Макаров сочувственно цокнул языком.
— Знаешь, война портит людей, — неожиданно говорит он. — Я армию люблю, но войну ненавижу. Потому что она превращает меня в идиота, и я это чувствую.
— Да, война — гнилое дело, — соглашаюсь я. — Тем более такая, как эта. Нет, надо прекращать стрелять и начинать переговоры.
— А с кем их вести, ты подумал? Ты видел среди чеченцев хотя бы одного здравомыслящего человека? Сплошь бородатые бандиты. Дай-ка вспомнить, как они себя величают… — проговорил Макаров.
— Ваххабиты, — подсказал я ему.
— Вот-вот, именно… Какую только нечисть к нам не принесло в последние годы. Раньше жили под партией и в ус не дули. И никаких тебе националистов, террористов и других смутьянов. Но стоило вожжи ослабить, как понеслось. Нет, нельзя России без диктатора, нельзя без твердой власти, — решительно заявляет Макаров.
Я усмехнулся.
— Что, по партсобраниям соскучился?
— Да не по партсобраниям, а по тому порядку, где все стояло по местам и жизнь была сносной, — отвечает Макаров.
— Скажи, капитан, а что тебя угораздило военным финансистом стать? — неожиданно спросил я. — Кстати, где учился-то?
— У меня отец был бухгалтером. Так что, считай, финансы — это наша семейная профессия. А учился я в Ярославле, в военно-финансовом институте.

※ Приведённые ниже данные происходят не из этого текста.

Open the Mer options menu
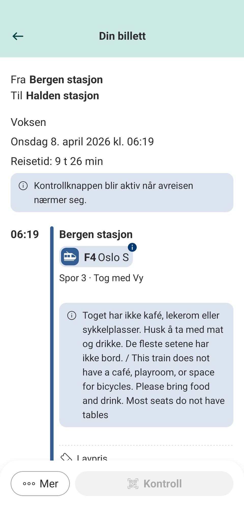 (x=40, y=484)
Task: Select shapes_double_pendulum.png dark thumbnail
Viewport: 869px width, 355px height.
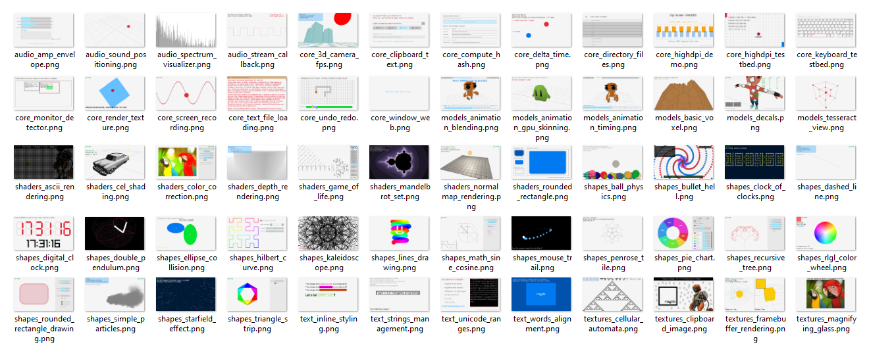Action: pos(115,233)
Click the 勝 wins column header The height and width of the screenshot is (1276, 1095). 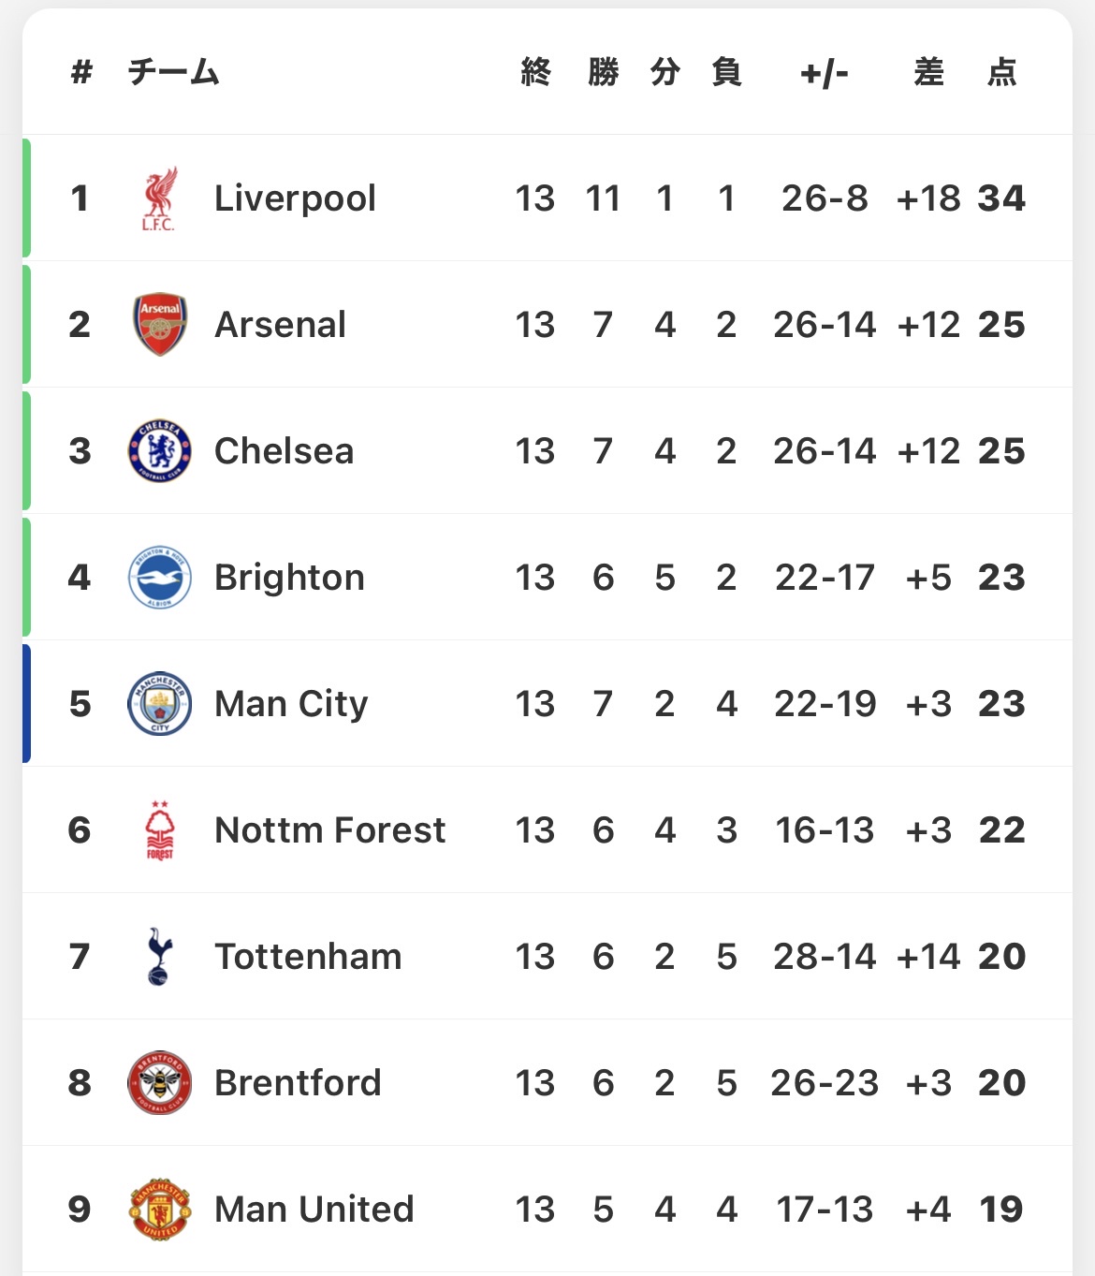[x=603, y=72]
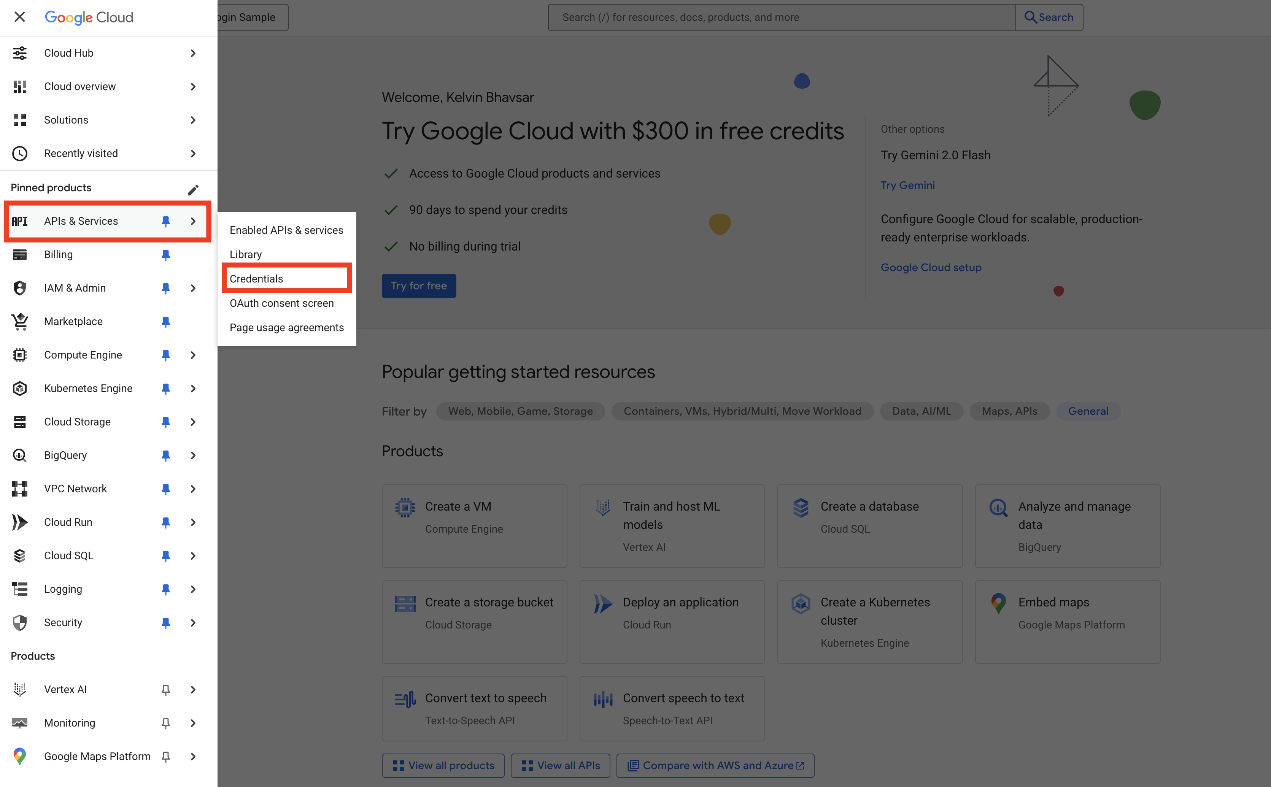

— Надо же, и училище специальное для вашего брата имеется, — удивился я. — А я думал, что все армейские начфины — это бывшие гражданские бухгалтера. Скажи, а девки в Ярославле над вами не смеялись? Дескать, все военные как военные, а эти — ни богу свечка ни черту кочерга.
— Всякое бывало, — признается Макаров. — Как нас только в городе не дразнили — и «дебетом с кредитом», и «рупь пишем — два в уме»… Ничего, терпели. Ради такой военной специальности и не такое стерпишь.
— Что, нравится служба? — спрашиваю я.
— Я сознаю свою чрезвычайную пользу воинской общественности, — философски и в то же время не без улыбки произнес Макаров. И вдруг: — Ну а ты, майор, ты-то как в армию попал? Академию, поди, медицинскую окончил?
— Нет, — говорю, — пришел с гражданки, после института.
— И как тебе армия? Нравится? — интересуется начфин.
— Раньше нравилось, когда с женой жил, теперь не знаю. Впрочем, не все ли равно — все мы сегодня по уши в дерьме.
Макаров вздохнул.
— Про дерьмо это ты правильно сказал, — пробурчал он и громко зевнул. — И, наверное, не скоро мы из него вылезем. Быстрее бы эта проклятая война кончалась. Домой хочется. Там меня жена ждет, дети. У меня ведь их двое, слышь? Мальчик и девочка.
Он еще долго говорил о чем-то, но я, убаюканный его речью, уже потихоньку погружался в сон. Мне снилось море. Оно было теплым и спокойным. Мы лежали с Лидусей на песке, а рядом играла с воздушным шариком наша маленькая Ирка. Настроение было приподнятое. Мы о чем-то весело болтали с Лидусей, и я гладил ее рыжую головку. Волосы ее были мягкими, словно пух. Мне невольно захотелось закричать от счастья, но меня опередил какой-то грохот. «Тревога!» — услышал я сквозь сон.